> [What you are asked to do]: Retyping all the entries exactly is the whole task.

Source material section start

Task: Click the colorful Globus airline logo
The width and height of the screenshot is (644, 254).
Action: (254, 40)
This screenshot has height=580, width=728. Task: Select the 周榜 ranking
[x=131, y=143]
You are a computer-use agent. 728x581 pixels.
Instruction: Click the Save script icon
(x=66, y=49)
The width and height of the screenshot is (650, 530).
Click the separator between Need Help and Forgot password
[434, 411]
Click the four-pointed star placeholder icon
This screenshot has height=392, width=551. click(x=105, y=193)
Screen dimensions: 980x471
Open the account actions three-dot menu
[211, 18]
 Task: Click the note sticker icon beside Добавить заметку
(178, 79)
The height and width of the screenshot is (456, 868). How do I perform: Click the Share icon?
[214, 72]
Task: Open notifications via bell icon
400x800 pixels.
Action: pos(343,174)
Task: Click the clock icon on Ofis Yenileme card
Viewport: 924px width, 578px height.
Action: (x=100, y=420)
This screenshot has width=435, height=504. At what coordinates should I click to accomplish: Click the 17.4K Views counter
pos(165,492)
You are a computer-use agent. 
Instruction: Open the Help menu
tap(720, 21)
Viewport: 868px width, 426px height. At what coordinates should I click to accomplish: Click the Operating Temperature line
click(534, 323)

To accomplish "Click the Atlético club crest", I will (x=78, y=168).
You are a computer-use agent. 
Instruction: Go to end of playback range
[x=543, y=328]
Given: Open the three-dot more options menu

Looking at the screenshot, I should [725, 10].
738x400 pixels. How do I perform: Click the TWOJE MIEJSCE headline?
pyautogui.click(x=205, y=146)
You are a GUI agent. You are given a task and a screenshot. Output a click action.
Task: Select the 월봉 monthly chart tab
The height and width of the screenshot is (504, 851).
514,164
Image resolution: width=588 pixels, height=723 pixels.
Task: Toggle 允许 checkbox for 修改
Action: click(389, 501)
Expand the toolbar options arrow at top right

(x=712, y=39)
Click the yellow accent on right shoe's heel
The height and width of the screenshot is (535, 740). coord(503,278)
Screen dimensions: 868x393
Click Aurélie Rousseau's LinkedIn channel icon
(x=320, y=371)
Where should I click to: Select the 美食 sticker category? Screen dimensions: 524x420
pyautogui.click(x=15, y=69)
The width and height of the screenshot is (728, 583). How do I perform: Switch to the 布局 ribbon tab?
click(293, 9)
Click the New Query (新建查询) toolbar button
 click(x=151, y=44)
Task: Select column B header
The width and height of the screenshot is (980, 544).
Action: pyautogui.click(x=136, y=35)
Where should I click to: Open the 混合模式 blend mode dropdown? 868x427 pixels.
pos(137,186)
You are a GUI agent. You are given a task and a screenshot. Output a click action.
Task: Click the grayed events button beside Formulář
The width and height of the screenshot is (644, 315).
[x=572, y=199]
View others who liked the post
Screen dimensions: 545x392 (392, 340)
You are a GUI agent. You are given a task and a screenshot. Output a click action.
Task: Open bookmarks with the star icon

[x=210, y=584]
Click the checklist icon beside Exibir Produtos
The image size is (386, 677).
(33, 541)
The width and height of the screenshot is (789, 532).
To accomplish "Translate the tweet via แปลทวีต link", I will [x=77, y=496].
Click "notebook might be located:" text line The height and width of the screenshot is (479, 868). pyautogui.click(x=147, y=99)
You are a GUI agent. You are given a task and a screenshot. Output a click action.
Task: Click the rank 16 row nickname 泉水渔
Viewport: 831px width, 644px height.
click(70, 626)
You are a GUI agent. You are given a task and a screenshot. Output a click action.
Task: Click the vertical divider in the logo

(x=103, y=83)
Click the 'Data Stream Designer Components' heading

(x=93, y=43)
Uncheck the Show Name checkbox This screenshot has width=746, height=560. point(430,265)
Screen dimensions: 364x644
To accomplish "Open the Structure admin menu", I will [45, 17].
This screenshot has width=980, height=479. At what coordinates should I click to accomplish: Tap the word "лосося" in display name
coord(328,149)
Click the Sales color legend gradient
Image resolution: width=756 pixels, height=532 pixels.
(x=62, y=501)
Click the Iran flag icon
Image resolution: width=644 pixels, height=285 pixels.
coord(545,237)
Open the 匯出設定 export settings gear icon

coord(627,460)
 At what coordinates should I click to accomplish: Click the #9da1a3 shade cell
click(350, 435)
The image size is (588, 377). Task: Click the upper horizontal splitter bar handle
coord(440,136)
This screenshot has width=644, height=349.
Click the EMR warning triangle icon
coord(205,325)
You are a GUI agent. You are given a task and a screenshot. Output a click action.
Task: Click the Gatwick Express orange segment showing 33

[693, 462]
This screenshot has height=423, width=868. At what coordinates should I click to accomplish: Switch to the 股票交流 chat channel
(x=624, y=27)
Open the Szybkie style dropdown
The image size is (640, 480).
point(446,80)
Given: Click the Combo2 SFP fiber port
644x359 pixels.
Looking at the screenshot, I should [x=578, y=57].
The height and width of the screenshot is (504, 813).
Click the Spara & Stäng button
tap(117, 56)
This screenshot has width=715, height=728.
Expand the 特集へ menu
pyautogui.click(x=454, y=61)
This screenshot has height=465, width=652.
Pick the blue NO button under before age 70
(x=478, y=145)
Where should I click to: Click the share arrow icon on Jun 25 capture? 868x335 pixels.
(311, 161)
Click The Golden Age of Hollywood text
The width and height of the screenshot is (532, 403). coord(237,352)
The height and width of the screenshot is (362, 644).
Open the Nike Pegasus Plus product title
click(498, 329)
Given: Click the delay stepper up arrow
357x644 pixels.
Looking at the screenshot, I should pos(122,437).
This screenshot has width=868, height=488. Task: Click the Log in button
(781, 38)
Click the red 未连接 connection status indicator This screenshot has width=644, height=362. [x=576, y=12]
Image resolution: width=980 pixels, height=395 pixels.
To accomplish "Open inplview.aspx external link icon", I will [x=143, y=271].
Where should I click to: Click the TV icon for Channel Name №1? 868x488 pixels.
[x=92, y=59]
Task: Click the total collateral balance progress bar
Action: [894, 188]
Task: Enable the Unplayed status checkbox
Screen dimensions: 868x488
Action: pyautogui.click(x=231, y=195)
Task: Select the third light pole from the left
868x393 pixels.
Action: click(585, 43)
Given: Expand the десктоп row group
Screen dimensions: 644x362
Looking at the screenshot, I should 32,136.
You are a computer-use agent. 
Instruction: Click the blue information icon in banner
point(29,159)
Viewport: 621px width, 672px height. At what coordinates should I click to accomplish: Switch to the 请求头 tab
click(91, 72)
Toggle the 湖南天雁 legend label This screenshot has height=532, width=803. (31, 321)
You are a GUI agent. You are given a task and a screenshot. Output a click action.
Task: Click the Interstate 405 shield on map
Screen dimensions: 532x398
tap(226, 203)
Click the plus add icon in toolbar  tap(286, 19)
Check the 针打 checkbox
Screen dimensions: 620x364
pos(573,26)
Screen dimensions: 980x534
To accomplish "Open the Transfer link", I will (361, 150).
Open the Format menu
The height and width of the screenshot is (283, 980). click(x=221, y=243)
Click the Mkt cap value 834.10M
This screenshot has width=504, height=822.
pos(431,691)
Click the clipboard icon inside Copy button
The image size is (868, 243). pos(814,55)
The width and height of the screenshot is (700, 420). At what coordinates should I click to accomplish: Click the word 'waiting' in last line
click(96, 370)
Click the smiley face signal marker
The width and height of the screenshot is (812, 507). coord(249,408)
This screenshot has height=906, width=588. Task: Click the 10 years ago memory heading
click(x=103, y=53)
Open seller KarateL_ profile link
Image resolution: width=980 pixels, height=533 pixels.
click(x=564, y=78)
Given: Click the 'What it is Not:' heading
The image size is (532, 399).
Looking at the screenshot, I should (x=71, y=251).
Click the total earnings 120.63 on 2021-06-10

Source material section end

> [Your response]:
Task: Click the colorful Globus airline logo
The width and height of the screenshot is (644, 254).
Action: (254, 40)
This screenshot has height=580, width=728. Task: Select the 周榜 ranking
[x=131, y=143]
You are a computer-use agent. 728x581 pixels.
Instruction: Click the Save script icon
(x=66, y=49)
The width and height of the screenshot is (650, 530).
Click the separator between Need Help and Forgot password
[434, 411]
Click the four-pointed star placeholder icon
This screenshot has height=392, width=551. click(x=105, y=193)
Screen dimensions: 980x471
Open the account actions three-dot menu
[211, 18]
 Task: Click the note sticker icon beside Добавить заметку
(178, 79)
The height and width of the screenshot is (456, 868). How do I perform: Click the Share icon?
[214, 72]
Task: Open notifications via bell icon
400x800 pixels.
Action: pos(343,174)
Task: Click the clock icon on Ofis Yenileme card
Viewport: 924px width, 578px height.
Action: (x=100, y=420)
This screenshot has width=435, height=504. At what coordinates should I click to accomplish: Click the 17.4K Views counter
pos(165,492)
You are a computer-use agent. 
Instruction: Open the Help menu
tap(720, 21)
Viewport: 868px width, 426px height. At what coordinates should I click to accomplish: Click the Operating Temperature line
click(534, 323)

To accomplish "Click the Atlético club crest", I will (x=78, y=168).
You are a computer-use agent. 
Instruction: Go to end of playback range
[x=543, y=328]
Given: Open the three-dot more options menu

Looking at the screenshot, I should [725, 10].
738x400 pixels. How do I perform: Click the TWOJE MIEJSCE headline?
pyautogui.click(x=205, y=146)
You are a GUI agent. You are given a task and a screenshot. Output a click action.
Task: Select the 월봉 monthly chart tab
The height and width of the screenshot is (504, 851).
514,164
Image resolution: width=588 pixels, height=723 pixels.
Task: Toggle 允许 checkbox for 修改
Action: click(389, 501)
Expand the toolbar options arrow at top right

(x=712, y=39)
Click the yellow accent on right shoe's heel
The height and width of the screenshot is (535, 740). coord(503,278)
Screen dimensions: 868x393
Click Aurélie Rousseau's LinkedIn channel icon
(x=320, y=371)
Where should I click to: Select the 美食 sticker category? Screen dimensions: 524x420
pyautogui.click(x=15, y=69)
The width and height of the screenshot is (728, 583). How do I perform: Switch to the 布局 ribbon tab?
click(293, 9)
Click the New Query (新建查询) toolbar button
 click(x=151, y=44)
Task: Select column B header
The width and height of the screenshot is (980, 544).
Action: pyautogui.click(x=136, y=35)
Where should I click to: Open the 混合模式 blend mode dropdown? 868x427 pixels.
pos(137,186)
You are a GUI agent. You are given a task and a screenshot. Output a click action.
Task: Click the grayed events button beside Formulář
The width and height of the screenshot is (644, 315).
[x=572, y=199]
View others who liked the post
Screen dimensions: 545x392 (392, 340)
You are a GUI agent. You are given a task and a screenshot. Output a click action.
Task: Open bookmarks with the star icon

[x=210, y=584]
Click the checklist icon beside Exibir Produtos
The image size is (386, 677).
(33, 541)
The width and height of the screenshot is (789, 532).
To accomplish "Translate the tweet via แปลทวีต link", I will [x=77, y=496].
Click "notebook might be located:" text line The height and width of the screenshot is (479, 868). pyautogui.click(x=147, y=99)
You are a GUI agent. You are given a task and a screenshot. Output a click action.
Task: Click the rank 16 row nickname 泉水渔
Viewport: 831px width, 644px height.
click(70, 626)
You are a GUI agent. You are given a task and a screenshot. Output a click action.
Task: Click the vertical divider in the logo

(x=103, y=83)
Click the 'Data Stream Designer Components' heading

(x=93, y=43)
Uncheck the Show Name checkbox This screenshot has width=746, height=560. point(430,265)
Screen dimensions: 364x644
To accomplish "Open the Structure admin menu", I will [45, 17].
This screenshot has width=980, height=479. At what coordinates should I click to accomplish: Tap the word "лосося" in display name
coord(328,149)
Click the Sales color legend gradient
Image resolution: width=756 pixels, height=532 pixels.
(x=62, y=501)
Click the Iran flag icon
Image resolution: width=644 pixels, height=285 pixels.
coord(545,237)
Open the 匯出設定 export settings gear icon

coord(627,460)
 At what coordinates should I click to accomplish: Click the #9da1a3 shade cell
click(350, 435)
The image size is (588, 377). Task: Click the upper horizontal splitter bar handle
coord(440,136)
This screenshot has width=644, height=349.
Click the EMR warning triangle icon
coord(205,325)
You are a GUI agent. You are given a task and a screenshot. Output a click action.
Task: Click the Gatwick Express orange segment showing 33

[693, 462]
This screenshot has height=423, width=868. At what coordinates should I click to accomplish: Switch to the 股票交流 chat channel
(x=624, y=27)
Open the Szybkie style dropdown
The image size is (640, 480).
point(446,80)
Given: Click the Combo2 SFP fiber port
644x359 pixels.
Looking at the screenshot, I should [x=578, y=57].
The height and width of the screenshot is (504, 813).
Click the Spara & Stäng button
tap(117, 56)
This screenshot has width=715, height=728.
Expand the 特集へ menu
pyautogui.click(x=454, y=61)
This screenshot has height=465, width=652.
Pick the blue NO button under before age 70
(x=478, y=145)
Where should I click to: Click the share arrow icon on Jun 25 capture? 868x335 pixels.
(311, 161)
Click The Golden Age of Hollywood text
The width and height of the screenshot is (532, 403). coord(237,352)
The height and width of the screenshot is (362, 644).
Open the Nike Pegasus Plus product title
click(498, 329)
Given: Click the delay stepper up arrow
357x644 pixels.
Looking at the screenshot, I should pos(122,437).
This screenshot has width=868, height=488. Task: Click the Log in button
(781, 38)
Click the red 未连接 connection status indicator This screenshot has width=644, height=362. [x=576, y=12]
Image resolution: width=980 pixels, height=395 pixels.
To accomplish "Open inplview.aspx external link icon", I will [x=143, y=271].
Where should I click to: Click the TV icon for Channel Name №1? 868x488 pixels.
[x=92, y=59]
Task: Click the total collateral balance progress bar
Action: [894, 188]
Task: Enable the Unplayed status checkbox
Screen dimensions: 868x488
Action: pyautogui.click(x=231, y=195)
Task: Select the third light pole from the left
868x393 pixels.
Action: click(585, 43)
Given: Expand the десктоп row group
Screen dimensions: 644x362
Looking at the screenshot, I should 32,136.
You are a computer-use agent. 
Instruction: Click the blue information icon in banner
point(29,159)
Viewport: 621px width, 672px height. At what coordinates should I click to accomplish: Switch to the 请求头 tab
click(91, 72)
Toggle the 湖南天雁 legend label This screenshot has height=532, width=803. (31, 321)
You are a GUI agent. You are given a task and a screenshot. Output a click action.
Task: Click the Interstate 405 shield on map
Screen dimensions: 532x398
tap(226, 203)
Click the plus add icon in toolbar  tap(286, 19)
Check the 针打 checkbox
Screen dimensions: 620x364
pos(573,26)
Screen dimensions: 980x534
To accomplish "Open the Transfer link", I will (361, 150).
Open the Format menu
The height and width of the screenshot is (283, 980). click(x=221, y=243)
Click the Mkt cap value 834.10M
This screenshot has width=504, height=822.
pos(431,691)
Click the clipboard icon inside Copy button
The image size is (868, 243). pos(814,55)
The width and height of the screenshot is (700, 420). At what coordinates should I click to accomplish: Click the word 'waiting' in last line
click(96, 370)
Click the smiley face signal marker
The width and height of the screenshot is (812, 507). coord(249,408)
This screenshot has height=906, width=588. Task: Click the 10 years ago memory heading
click(x=103, y=53)
Open seller KarateL_ profile link
Image resolution: width=980 pixels, height=533 pixels.
click(x=564, y=78)
Given: Click the 'What it is Not:' heading
The image size is (532, 399).
Looking at the screenshot, I should (x=71, y=251).
Click the total earnings 120.63 on 2021-06-10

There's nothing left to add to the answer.